Una vez abierta la veda, todo el mundo tiene un motivo para denunciar incitación al odio y negar el derecho a la libertad de expresión: ¿El autobús de HazteOir? Odio. ¿Las protestas de colectivos LGTBI contra ese mismo autobús? Más odio. ¿Independentistas que critican los símbolos nacionales en Cataluña? Odio contra España. ¿Quemar un muñeco de Puigdemont? Delito de odio contra Cataluña. ¿Ser nazi? Delito de odio al cuadrado. ¿Meterse con los nazis? Pues, aunque suene surrealista, también es delito de odio. La lista se alarga hasta el infinito e incluye desde sonarse los mocos con la bandera de España hasta vacilar con contagiar a la gente de coronavirus y oponerse a las leyes trans, aunque lo haga el rojísimo Partido Feminista de España, que ha acabado abrazando los argumentos de HazteOir sin darse cuenta. Por culpa del odio, está claro.

Las denuncias por este tipo de delitos no se acaban nunca, quizá porque la capacidad de ofenderse del ser humano tampoco tiene límites. Y con la excusa de luchar contra la intolerancia y proteger al débil, a lo tonto, ha acabado sirviendo para imponer determinados discursos y prohibir el debate. Y si no, digáselo a la izquierda feminista, que quiere colar como discurso de odio negar el concepto de violencia de género.

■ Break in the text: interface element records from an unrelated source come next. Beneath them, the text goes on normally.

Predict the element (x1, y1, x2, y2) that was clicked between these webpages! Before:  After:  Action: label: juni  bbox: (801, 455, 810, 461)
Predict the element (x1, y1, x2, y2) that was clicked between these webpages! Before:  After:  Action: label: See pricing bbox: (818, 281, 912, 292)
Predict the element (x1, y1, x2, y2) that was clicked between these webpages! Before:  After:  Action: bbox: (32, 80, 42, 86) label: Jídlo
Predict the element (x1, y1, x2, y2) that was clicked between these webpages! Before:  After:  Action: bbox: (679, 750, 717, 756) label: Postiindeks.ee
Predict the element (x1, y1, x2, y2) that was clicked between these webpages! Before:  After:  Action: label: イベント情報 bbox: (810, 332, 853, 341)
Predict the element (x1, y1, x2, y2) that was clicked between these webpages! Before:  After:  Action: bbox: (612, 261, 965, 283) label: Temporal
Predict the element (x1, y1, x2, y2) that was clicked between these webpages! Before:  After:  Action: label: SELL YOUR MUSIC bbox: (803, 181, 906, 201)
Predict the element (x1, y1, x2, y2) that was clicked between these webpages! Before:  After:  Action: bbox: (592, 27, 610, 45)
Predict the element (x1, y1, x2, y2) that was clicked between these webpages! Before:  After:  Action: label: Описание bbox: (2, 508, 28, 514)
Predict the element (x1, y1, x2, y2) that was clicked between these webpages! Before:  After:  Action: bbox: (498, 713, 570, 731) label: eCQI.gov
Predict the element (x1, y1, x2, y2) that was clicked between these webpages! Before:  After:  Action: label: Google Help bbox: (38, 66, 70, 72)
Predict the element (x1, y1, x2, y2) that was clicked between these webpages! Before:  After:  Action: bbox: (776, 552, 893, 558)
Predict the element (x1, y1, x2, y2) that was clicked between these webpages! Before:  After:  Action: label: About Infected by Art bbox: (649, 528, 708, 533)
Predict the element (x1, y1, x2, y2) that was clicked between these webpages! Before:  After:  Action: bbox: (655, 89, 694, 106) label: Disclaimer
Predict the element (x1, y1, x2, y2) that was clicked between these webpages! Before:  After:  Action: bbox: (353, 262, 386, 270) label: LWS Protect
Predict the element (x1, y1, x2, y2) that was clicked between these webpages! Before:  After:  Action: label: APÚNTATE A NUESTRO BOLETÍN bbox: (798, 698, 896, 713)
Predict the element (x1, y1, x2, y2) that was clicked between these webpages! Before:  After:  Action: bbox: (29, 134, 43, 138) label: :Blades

Y es que el otro gran problema de los delitos de odio es ese doble rasero mental que caracteriza al intolerante, mediante el cual disculpamos las expresiones afines ideológicamente mientras condenamos las que nos resultan contrarias. Cosas de los sesgos y de las emociones.

Un odioso mundo feliz

Ya lo dijo Joaquín Urías en “La libertad de odiar. Delimitando la libertad de expresión”: “Una vez abierta la puerta a prohibir ideologías que se consideren odiosas es difícil cerrarla. La persecución del disidente es un camino sin fin. La tentación de prohibir cualquier opinión que nos parezca repugnante es fuerte. Y el concepto de discurso del odio se ha ido extendiendo a más tipos de expresiones disidentes que, a juicio de las autoridades, fomenten la intolerancia”.

Acabar con los discursos de odio, según la teoría de los exégetas de la corrección política, debería traernos la arcadia pero como se puede imaginar lo que aumenta es la crispación al reducir la libertad de expresión. Se prohíbe ofender para no generar odio y lo único que se consigue es que cada vez haya más odio e intolerancia. Se fomenta la denuncia y se acaba con el debate racional y la capacidad para encajar críticas. Y eso lleva a una espiral de sentimientos indignados donde lo de menos es entenderse.

Karl Popper, el de verdad, no el del Pictoline que usa la izquierda para justificar su radicalismo, se llevaría las manos a la cabeza.